The change will not take effect for some time, since it is currently being applied to the Chromium codebase where it can be tested before being adopted into Google Chrome itself. This contribution to Chromium by Microsoft comes as the company is ramping up its own Chromium-based version of the Microsoft Edge browser, after it decided to abandon its own EdgeHTML rendering engine late last year.
The suggested change to the Chromium codebase was spotted by 9to5Google in the Chromium developers' message board. The most recent comment in the thread indicates that the change has been submitted by a Microsoft employee, and is being reviewed by peers from within the open-source Chromium organisation.
Both Chromium and Windows already have mechanisms for identifying when typed text should be treated as private, but they needed to be linked. Chromium supports a tag called "shouldDoLearning" which as its name suggests, allows text to be used for pattern learning.
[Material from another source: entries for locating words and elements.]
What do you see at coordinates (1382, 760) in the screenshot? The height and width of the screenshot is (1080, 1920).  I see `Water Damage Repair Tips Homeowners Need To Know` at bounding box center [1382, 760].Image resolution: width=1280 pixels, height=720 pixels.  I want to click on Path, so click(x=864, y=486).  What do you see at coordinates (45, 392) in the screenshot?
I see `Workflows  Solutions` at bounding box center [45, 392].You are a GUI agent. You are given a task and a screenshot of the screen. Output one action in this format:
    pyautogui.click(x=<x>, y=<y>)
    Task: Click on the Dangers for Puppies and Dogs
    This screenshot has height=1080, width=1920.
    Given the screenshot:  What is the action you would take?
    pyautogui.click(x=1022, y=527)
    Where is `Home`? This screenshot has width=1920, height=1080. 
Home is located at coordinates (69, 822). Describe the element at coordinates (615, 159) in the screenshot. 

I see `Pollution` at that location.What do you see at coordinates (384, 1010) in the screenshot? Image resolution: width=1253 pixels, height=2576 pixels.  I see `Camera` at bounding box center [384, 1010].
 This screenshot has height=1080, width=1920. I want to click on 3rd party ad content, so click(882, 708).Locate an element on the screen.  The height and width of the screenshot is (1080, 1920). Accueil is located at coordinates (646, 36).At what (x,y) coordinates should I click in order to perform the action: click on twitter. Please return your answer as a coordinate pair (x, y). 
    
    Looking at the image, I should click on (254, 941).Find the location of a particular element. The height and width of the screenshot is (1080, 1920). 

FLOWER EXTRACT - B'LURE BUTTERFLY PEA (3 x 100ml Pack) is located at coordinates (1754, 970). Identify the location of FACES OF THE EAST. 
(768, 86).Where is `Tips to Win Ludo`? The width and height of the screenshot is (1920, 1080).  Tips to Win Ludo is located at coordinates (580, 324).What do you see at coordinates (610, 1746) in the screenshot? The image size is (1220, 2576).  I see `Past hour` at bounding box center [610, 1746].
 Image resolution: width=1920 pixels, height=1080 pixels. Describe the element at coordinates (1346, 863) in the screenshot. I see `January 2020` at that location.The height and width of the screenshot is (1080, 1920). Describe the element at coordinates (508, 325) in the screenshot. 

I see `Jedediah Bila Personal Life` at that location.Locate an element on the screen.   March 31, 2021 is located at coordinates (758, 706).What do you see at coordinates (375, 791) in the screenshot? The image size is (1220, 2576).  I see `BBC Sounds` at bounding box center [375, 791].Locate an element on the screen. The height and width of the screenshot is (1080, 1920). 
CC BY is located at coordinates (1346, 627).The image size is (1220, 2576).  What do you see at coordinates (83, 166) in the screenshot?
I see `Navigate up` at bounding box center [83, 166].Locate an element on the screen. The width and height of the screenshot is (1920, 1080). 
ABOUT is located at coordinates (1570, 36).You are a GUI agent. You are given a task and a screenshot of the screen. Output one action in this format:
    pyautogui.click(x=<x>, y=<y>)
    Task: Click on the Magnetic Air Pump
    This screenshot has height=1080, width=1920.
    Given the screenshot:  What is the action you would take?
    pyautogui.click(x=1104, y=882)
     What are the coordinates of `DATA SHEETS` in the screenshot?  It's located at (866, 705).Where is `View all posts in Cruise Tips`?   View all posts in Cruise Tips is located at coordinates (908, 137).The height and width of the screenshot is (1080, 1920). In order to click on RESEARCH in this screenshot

Windows 10, on the other hand, has an attribute called "IS_PRIVATE" which allows text to be isolated. There is no equivalent protection for older versions of Windows, which means that private or incognito modes in Web browsers will not be able to respect such a preference.
With this change, text typed within a private browsing session will not be retained beyond the end of that session. Any caches of text will be dumped along with the user's browsing history, cookies, and other records.
Microsoft has already released previews of its Chromium-based version of Microsoft Edge, and Windows Insider developers and beta programme members can try it out now. Earlier this year, a build of the experimental browser was leaked. Microsoft aims to support Chrome extensions and other popular features, and integrate its own online services into the browser. It is not known when the final product will be ready to replace the current version of Edge, but it be several months at least before that happens.